3. A power saw comprising a body housing a motor and a drive system linking the motor to a blade mount such that operation of the motor causes reciprocation of the blade mount, and a plurality of interchangeable saw blades for releasable connection to the blade mount, said interchangeable saw blades comprising a panel saw blade and a jigsaw blade such that when the selected saw blade is mounted on the blade mount in a operative condition the saw blade projects forwardly from a forward end of the body and is reciprocably driven by the mount in a fore aft direction, said body having at a rear end thereof a handle to allow a user to hold and operate the saw, and a trigger carried by the handle for actuating the motor, the handle being so configured that when used with the panel saw blade the saw is held by the hand of the user accessing the handle from one side such that the saw projects generally forwardly from the hand of the user and when used with the jigsaw blade the body is reoriented relative to the hand of the user so that the hand accesses the handle from the opposite side whereby the saw can be used in jigsaw mode with the body projecting generally downwardly relative to the hand, and the trigger being so positioned that it is engaged by substantially the same part of the hand when gripping the handle in each of said orientations.

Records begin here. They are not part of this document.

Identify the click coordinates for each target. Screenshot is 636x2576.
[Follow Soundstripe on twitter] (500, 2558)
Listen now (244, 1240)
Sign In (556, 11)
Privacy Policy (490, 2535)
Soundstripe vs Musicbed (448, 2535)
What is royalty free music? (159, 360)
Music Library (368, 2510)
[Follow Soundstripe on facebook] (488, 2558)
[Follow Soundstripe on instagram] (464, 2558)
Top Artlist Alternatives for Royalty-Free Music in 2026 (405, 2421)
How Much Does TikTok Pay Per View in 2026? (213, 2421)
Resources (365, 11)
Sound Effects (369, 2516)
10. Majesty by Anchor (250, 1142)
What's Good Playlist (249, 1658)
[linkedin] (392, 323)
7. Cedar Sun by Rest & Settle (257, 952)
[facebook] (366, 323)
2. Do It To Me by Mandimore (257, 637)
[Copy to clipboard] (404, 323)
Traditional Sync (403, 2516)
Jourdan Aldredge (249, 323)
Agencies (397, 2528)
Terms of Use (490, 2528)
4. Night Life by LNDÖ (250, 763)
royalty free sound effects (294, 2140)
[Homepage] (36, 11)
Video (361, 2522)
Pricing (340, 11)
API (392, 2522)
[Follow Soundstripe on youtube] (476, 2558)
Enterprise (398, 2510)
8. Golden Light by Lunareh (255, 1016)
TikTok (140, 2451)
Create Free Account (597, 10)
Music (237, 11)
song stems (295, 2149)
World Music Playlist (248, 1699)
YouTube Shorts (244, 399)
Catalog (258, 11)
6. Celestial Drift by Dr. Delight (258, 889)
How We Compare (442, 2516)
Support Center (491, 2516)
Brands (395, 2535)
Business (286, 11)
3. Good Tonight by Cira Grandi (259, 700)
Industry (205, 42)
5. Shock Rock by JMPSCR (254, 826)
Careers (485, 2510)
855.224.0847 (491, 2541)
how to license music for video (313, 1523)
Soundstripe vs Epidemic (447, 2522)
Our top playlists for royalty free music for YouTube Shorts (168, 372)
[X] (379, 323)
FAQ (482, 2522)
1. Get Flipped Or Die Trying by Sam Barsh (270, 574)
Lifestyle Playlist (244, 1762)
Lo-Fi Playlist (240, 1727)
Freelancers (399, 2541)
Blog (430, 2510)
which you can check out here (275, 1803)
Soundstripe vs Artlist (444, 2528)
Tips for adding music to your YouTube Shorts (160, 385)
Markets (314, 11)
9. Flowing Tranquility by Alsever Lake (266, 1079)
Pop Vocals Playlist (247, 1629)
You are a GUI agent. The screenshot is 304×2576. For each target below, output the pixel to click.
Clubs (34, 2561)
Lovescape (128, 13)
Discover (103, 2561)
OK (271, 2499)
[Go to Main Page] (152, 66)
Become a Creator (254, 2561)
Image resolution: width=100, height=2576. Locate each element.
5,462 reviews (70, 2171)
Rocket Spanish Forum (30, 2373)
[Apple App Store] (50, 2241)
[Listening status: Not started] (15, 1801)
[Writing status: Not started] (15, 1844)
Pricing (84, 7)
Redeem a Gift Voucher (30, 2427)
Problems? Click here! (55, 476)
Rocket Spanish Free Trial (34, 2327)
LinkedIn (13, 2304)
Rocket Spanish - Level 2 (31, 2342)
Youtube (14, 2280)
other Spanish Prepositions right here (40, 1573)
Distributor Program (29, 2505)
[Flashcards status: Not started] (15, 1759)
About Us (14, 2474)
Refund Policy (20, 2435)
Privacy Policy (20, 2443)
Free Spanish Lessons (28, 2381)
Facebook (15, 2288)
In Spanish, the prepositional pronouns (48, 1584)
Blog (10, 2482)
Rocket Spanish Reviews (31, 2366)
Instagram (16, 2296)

4. A power saw comprising a body housing a motor and a drive system linking the motor to a blade mount such that operation of the motor causes reciprocation of the blade mount, and a plurality of interchangeable saw blades for releasable connection to the blade mount, said interchangeable saw blades comprising a panel saw blade and a jigsaw blade such that when the selected saw blade is mounted on the blade mount in a operative condition the saw blade projects forwardly from a forward end of the body and is reciprocably driven by the mount in a fore aft direction, said body having at a rear end thereof a handle to allow a user to hold and operate the saw, and a trigger carried by the handle for actuating the motor, the handle being so configured that when used with the panel saw blade the saw is held by the hand of the user accessing the handle from one side such that the saw projects generally forwardly from the hand of the user and such that the saw can also be used in the manner of a handsaw by forwards and rearwards motion of body by means of the hand, and when used with the jigsaw blade the body is reoriented relative to the hand of the user so that the hand accesses the handle from the opposite side whereby the saw can be used in jigsaw mode with the body projecting generally downwardly relative to the hand, and the trigger is positioned substantially midway along the length of the handle so as to be readily actuable in each of said two orientations.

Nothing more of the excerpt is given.